A year later, the News in its May 21 edition, included two brief items that piqued interest. The first was a report that: “No fewer than 17 boys were arrested yesterday [a Sunday] in the act of playing baseball in the southern part of the city. Justice Spiers obtained a promise from them that they would cease breaking the Sabbath; and admonished them that if they were brought before him again on the same ground, he would not be so lenient, but would have them appropriately punished.” Marshal Burt expressed an intention of putting a stop to the practice of which these boys are accused.
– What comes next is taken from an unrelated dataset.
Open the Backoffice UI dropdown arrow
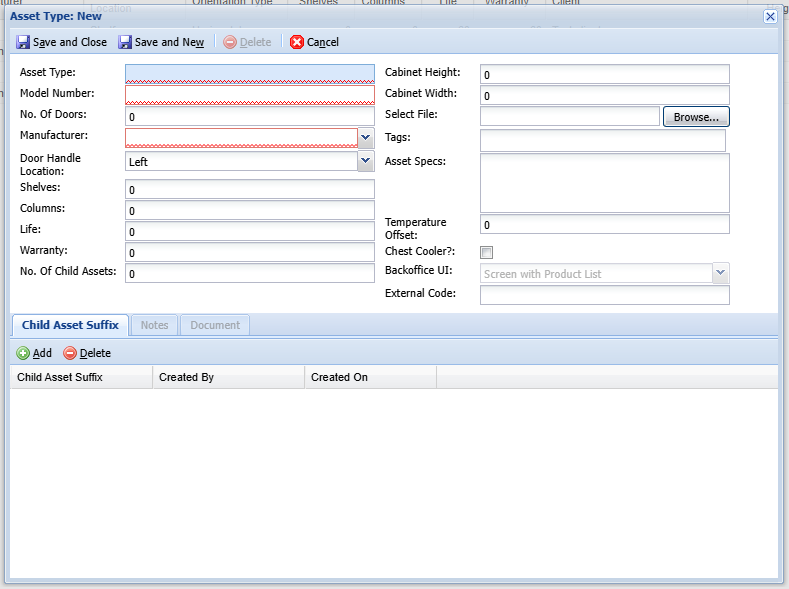click(721, 273)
The other story was datelined Lodi, Ohio, and disclosed that: “Mrs. Ann Eliza Young, of Mormon fame, 19th wife of [the late] Brigham Young, was married at 1 o’clock this p.m. in this city, to Moses R. Denning, prominent banker of Manistee, Michigan. The ceremony was performed at the residence of Dr. A. E. Elliott, and Rev. E.A. Stone, of Gallion, Ohio, officiated. Mrs. Young’s son witnessed the ceremony. There were a large number of guests present, among whom were some of the most prominent citizens of this vicinity. Mr. and Mrs. Denning will make their home in Manistee. They left on the 3:30 train for Toledo.”

From reporting the arrest of youthful Sabbath-breakers in ’83, the News in 1886 took notice with some concern that: “There are now in the city some six brothels, 40 tap rooms, a number of gambling houses, pool tables, and other disreputable concerns; all run by non-Mormons.” Civilization was taking its toll on Salt Lake City.